I dati sono stati utilizzati per costruire un modello di valutazione del rischio ottenuto mediante machine learning, in cui l’obiettivo di apprendimento consisteva nel riprodurre le frequenze per ciascuna variante virale a tre mesi di distanza rispetto alle sue frequenze usate come punto iniziale. Il modello ottenuto è in grado di identificare circa il 73% delle varianti in ciascun paese che causeranno almeno 1.000 casi per milione di persone a tre mesi di distanza, utilizzando come dati di ingresso un periodo di osservazione di una settimana dal primo rilevamento per ciascuna variante. Utilizzando un periodo di osservazione di due settimane dal primo rilevamento, la predizione è risultata ancora migliore, riuscendo a identificare correttamente circa l’80% delle varianti virali invasive a tre mesi di distanza.

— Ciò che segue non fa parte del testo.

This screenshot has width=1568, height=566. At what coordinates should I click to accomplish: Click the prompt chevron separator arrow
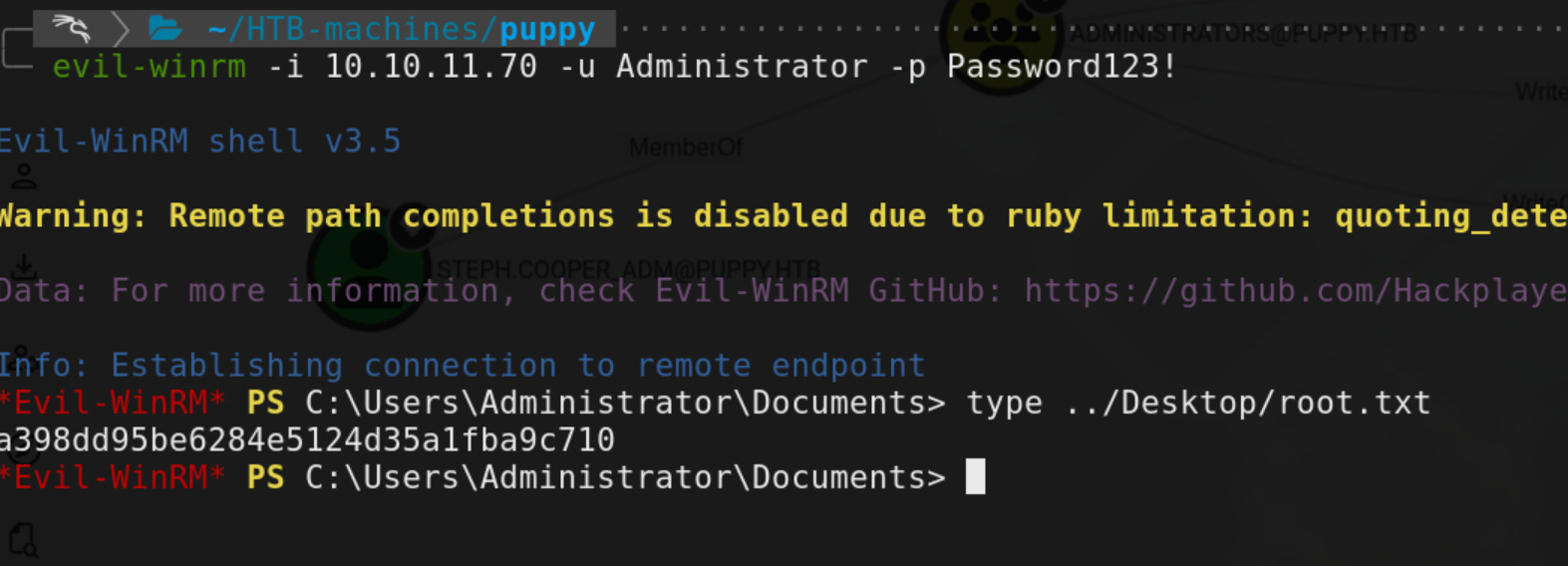click(x=120, y=29)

Poiché è stato ottenuto un modello predittivo esplicito, è anche stato possibile andare a verificare quali fossero i parametri che più influenzavano le probabilità di successiva diffusione di una certa variante virale, in modo da valutare se quanto ritrovato dall’intelligenza artificiale avesse anche senso da un punto di vista epidemiologico e molecolare. Tra i più forti predittori di infettività e diffusione sono risultati la traiettoria precoce delle infezioni causate dalla variante, le mutazioni della proteina Spike della variante e il grado di novità delle mutazioni riscontrate rispetto a quelle delle varianti dominanti durante il periodo di osservazione.

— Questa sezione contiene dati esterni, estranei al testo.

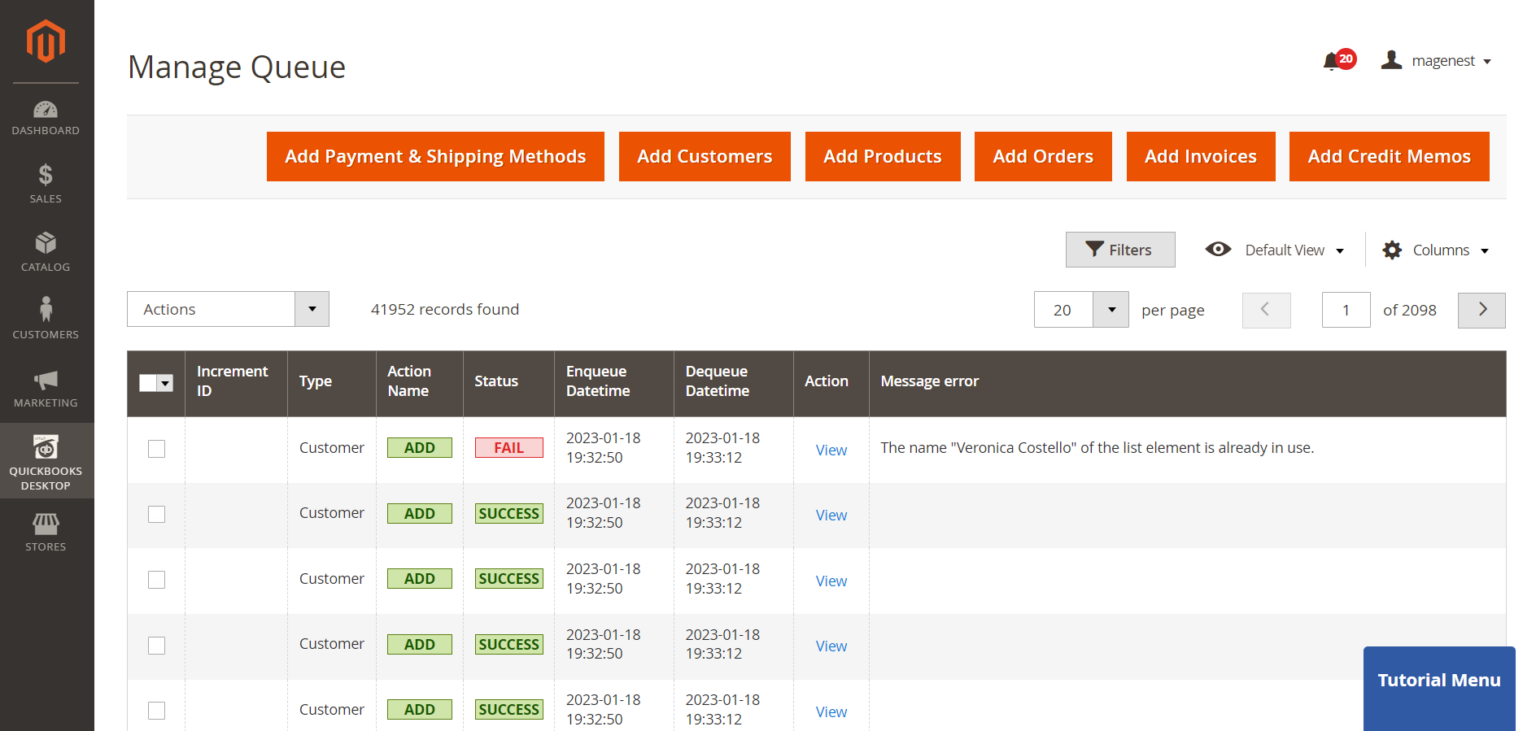Viewport: 1536px width, 731px height.
Task: Click the Magento logo icon
Action: [x=45, y=40]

Come si vede, si tratta di caratteristiche perfettamente sensate: la prima, di natura epidemiologica, incorpora il vantaggio diffusivo iniziale dovuto anche a eventi stocastici (per esempio, una larga aggregazione di persone non vaccinate o simili contesti), la seconda è sensibile sia all’immunità preesistente in una popolazione che all’efficienza di ingresso nella cellula del virus, e la terza tiene presente la differenza antigenica rispetto alle varianti che maggiormente hanno influenzato i sistemi immunitari degli ospiti umani nel periodo immediatamente precedente.
Come possiamo utilizzare questa informazione?

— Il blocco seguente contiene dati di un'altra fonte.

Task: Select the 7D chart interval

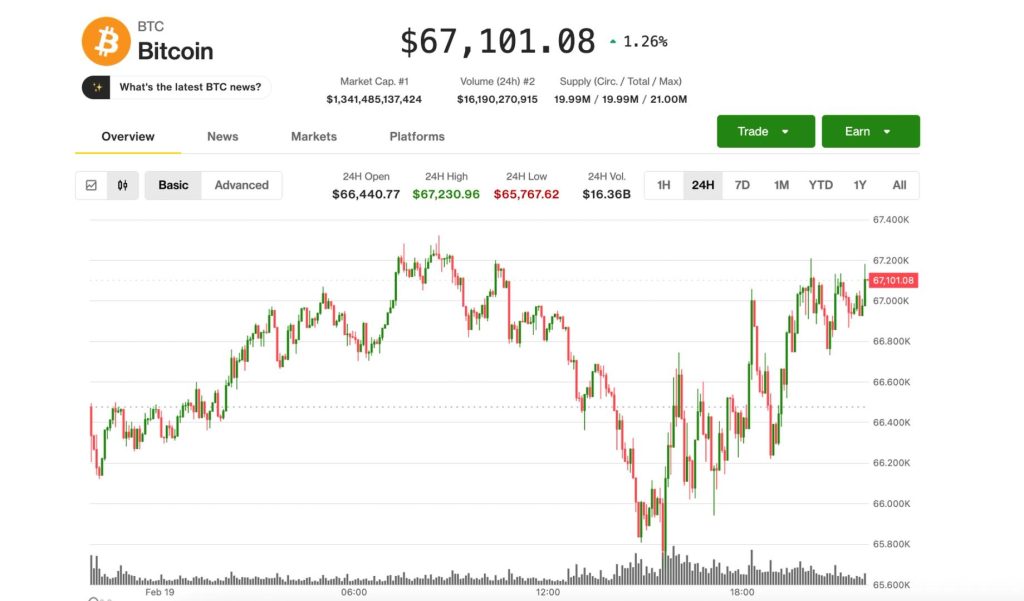Action: (741, 185)
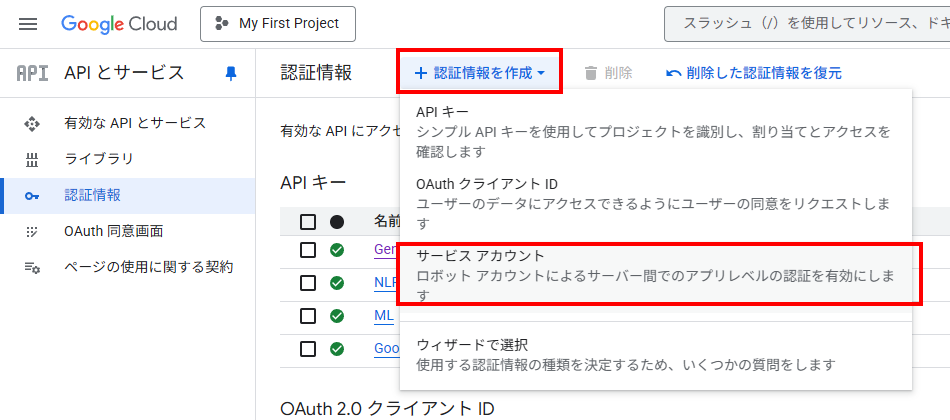Click the OAuth 同意画面 sidebar icon
The image size is (950, 420).
coord(32,231)
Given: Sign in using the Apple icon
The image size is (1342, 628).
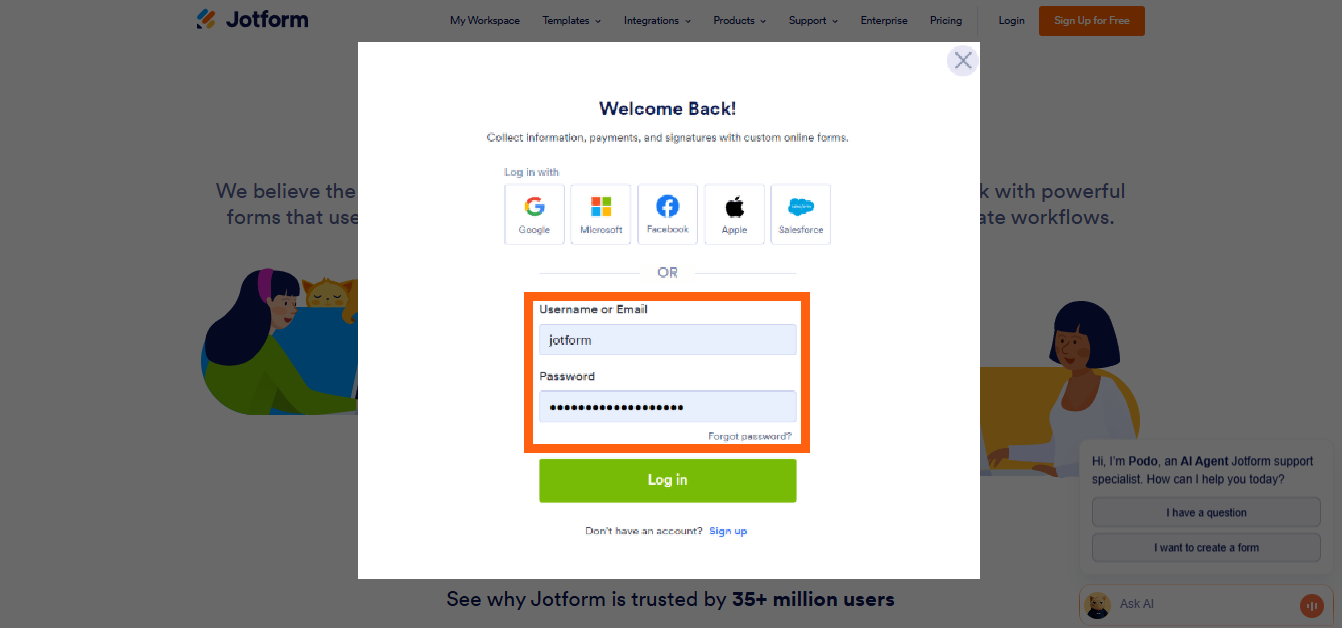Looking at the screenshot, I should pos(734,214).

In linea di principio, si potrebbe ovviamente pensare innanzitutto ad “inseguire” le varianti predette come più invasive con vaccini opportuni – a patto, ovviamente, di riuscire a predire tali varianti da una stagione all’altra, e non in una finestra di soli tre mesi. Anche se questa può sembrare una buona idea, in realtà bisogna adoperare qualche cautela nella sua attuazione pratica: il vaccino, infatti, influenza proprio l’immunità preesistente della popolazione, che come abbiamo detto è una delle caratteristiche in grado di influenzare quali saranno le successive varianti invasive, e di conseguenza il tempo in cui la vaccinazione avviene – non troppo presto, per non favorire un diverso percorso evolutivo rispetto al predetto, ma non troppo tardi, per non rendere inutile l’immunizzazione – è fondamentale.
Vi è tuttavia una sicura utilità nella predizione illustrata: quella che consiste nel preparare il sistema sanitario a una successiva possibile crisi, agendo con precisione in anticipo sull’emersione di nuove varianti (che non è automatica o precisamente periodica). Sapere, cioè, se e quando sono attese nuove ondate di un certo patogeno (in questo caso SARS-CoV-2, ma il sistema può essere esteso), permette di ottimizzare l’allocazione nel tempo delle risorse sanitarie, senza dover rimanere in uno stato di perenne pressione o affidato al “giorno per giorno” (come oggi, per la maggior parte, accade); sempre patto, naturalmente, di voler seguire la scienza, e non semplicemente gli umori delle persone e degli elettori, che guidano oggi l’attenzione della politica ai problemi epidemiologici.